The Choir chronology
| Patreon Sessions (Unfinished Tracks) (2024) | Translucent (2024) | Dragonfly (2026) |

The Choir studio albums chronology
| Deep Cuts (2021) | Translucent (2024) | Dragonfly (2026) |

= Translucent (album) =

Translucent is the 24th studio release, and 21st full-length studio album, by alternative rock band the Choir, released in 2024. This is the band’s first instrumental release.

==Background==
The origins of Translucent began when lead vocalist and guitarist Derri Daugherty experimented with adding ambient textures to the first iteration of what would become the song "Kindred Spirits" on Deep Cuts, released in 2021. However, the Choir had long incorporated ambient textures into its music as far back at 1988's Chase the Kangaroo. Drummer and lyricist Steve Hindalong said that, "Derri was a big fan of Brian Eno, and I remember that album Music for Films, and Music for Airports, that Eno did back in the late seventies. For a lot of our songs, Derri was incorporating that floaty, ambient, beautiful sonic soundscape decades ago. It's kind of an amazing wonder to me that we didn't do [an ambient release] sooner.”

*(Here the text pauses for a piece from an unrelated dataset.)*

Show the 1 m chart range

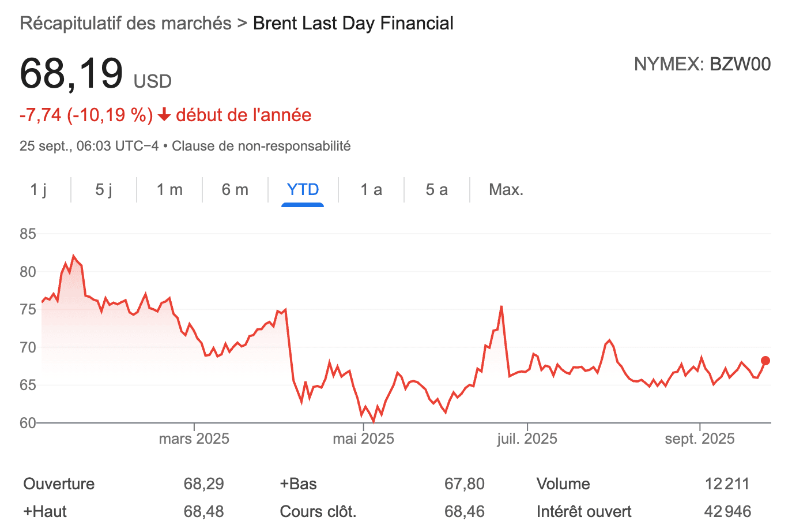[x=169, y=190]
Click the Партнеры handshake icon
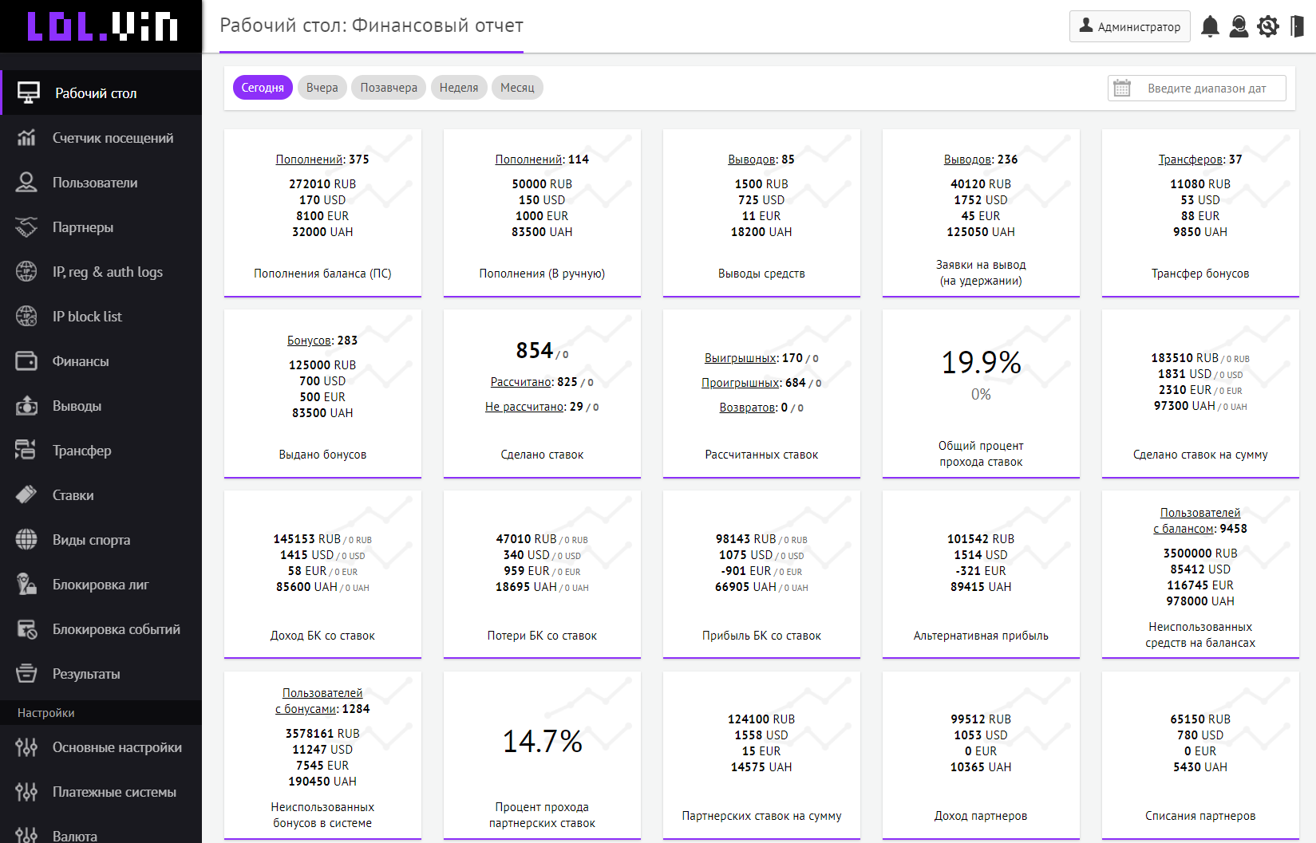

==Recording and production==
After hearing Daugherty's musical experimentations during the recording of Deep Cuts, saxophone and Lyricon player Dan Michaels asked, "Can this vibe be made into a record? Let's work on other tracks and see where this goes." The band had an idea to create a spoken word album of ten songs from the Choir's past repertoire, so additional ambient tracks were created for this effort. Hindalong would recite the lyrics, then Daugherty responded by creating ambient sounds based on the key and/or chord progression of the original song. Even though this effort was initially digitally released to Kickstarter supporters as Words Spoken and Floating on Clouds in 2023, the instrumental tracks were still evolving. According to Daugherty, it was Michaels that kept coming back and encouraging the band to complete the project. Ironically, while Michaels' saxophone and Lyricon had long been a vital part of the Choir's musical identity, those were some of the last instruments to be recorded for the album, which required Michaels to carefully weave his contributions around existing material. Hindalong then finalized the recording with additional sounds, including bells from India that he braided together, and Roland HandSonic drum machine noises. The album was then mastered by Nigel Palmer, who had just completed work remastering the 2024 reissue of Free Flying Soul.

==Artwork and packaging==
Hindalong asked Love Coma lead vocalist and visual artist Chris Taylor to paint a winter forest scene. Upon delivery, Hindalong described the final effort as "translucent." After bringing the painting to the studio to show Daugherty and Michaels, Hindalong agreed that Taylor's work should be the cover art and that the descriptive term be the name of the album.

==Release==
Translucent was released in November 2024, initially only on vinyl and CD, with no advance notice or promotion. Unlike all the Choir's studio albums and re-releases since 2013, Translucent was not the result of a crowdfunding campaign, and that was a deliberate choice on the part of the band. "I didn't think it would be successful at all," Hindalong said. Instead, he viewed the effort as simply a "legacy piece." He and the band were later taken aback by the high initial sales volume after their Facebook announcement.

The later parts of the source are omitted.